● **Task directions**
Repeat the part of the data that opens with the line containing "Click the 1d" and closes with the line containing "[x=61, y=30]", both of those lines included, and nothing else.

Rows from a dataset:
** start **

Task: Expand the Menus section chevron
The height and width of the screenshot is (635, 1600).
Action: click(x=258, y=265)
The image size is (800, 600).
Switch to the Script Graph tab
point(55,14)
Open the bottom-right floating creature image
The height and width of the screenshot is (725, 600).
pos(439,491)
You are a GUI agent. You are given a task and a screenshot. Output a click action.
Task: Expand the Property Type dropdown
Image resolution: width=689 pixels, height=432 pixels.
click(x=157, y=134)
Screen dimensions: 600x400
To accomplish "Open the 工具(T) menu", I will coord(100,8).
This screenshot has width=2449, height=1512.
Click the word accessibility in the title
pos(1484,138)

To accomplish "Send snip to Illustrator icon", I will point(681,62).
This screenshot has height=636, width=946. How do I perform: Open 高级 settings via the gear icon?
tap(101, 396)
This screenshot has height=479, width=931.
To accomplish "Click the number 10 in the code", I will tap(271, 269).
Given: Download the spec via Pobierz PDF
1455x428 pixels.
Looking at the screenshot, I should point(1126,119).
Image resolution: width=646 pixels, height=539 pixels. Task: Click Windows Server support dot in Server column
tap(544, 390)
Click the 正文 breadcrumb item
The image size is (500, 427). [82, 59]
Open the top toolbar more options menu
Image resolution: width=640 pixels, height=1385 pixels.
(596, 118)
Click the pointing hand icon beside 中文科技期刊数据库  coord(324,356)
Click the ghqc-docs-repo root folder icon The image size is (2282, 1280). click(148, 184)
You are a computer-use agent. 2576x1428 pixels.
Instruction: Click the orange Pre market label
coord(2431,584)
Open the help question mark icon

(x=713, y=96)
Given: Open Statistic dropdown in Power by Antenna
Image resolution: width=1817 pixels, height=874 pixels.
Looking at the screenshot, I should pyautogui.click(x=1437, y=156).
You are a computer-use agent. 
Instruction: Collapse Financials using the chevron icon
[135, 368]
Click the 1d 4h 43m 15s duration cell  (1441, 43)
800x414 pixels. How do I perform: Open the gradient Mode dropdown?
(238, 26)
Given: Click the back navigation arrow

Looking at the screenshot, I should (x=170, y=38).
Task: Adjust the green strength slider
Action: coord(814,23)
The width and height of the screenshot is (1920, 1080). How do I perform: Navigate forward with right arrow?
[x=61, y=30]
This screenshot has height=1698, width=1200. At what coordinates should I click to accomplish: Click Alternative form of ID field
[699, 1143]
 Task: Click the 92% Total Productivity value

** end **

● **Exercise result**
Click the 1d 4h 43m 15s duration cell  (1441, 43)
800x414 pixels. How do I perform: Open the gradient Mode dropdown?
(238, 26)
Given: Click the back navigation arrow

Looking at the screenshot, I should (x=170, y=38).
Task: Adjust the green strength slider
Action: coord(814,23)
The width and height of the screenshot is (1920, 1080). How do I perform: Navigate forward with right arrow?
[x=61, y=30]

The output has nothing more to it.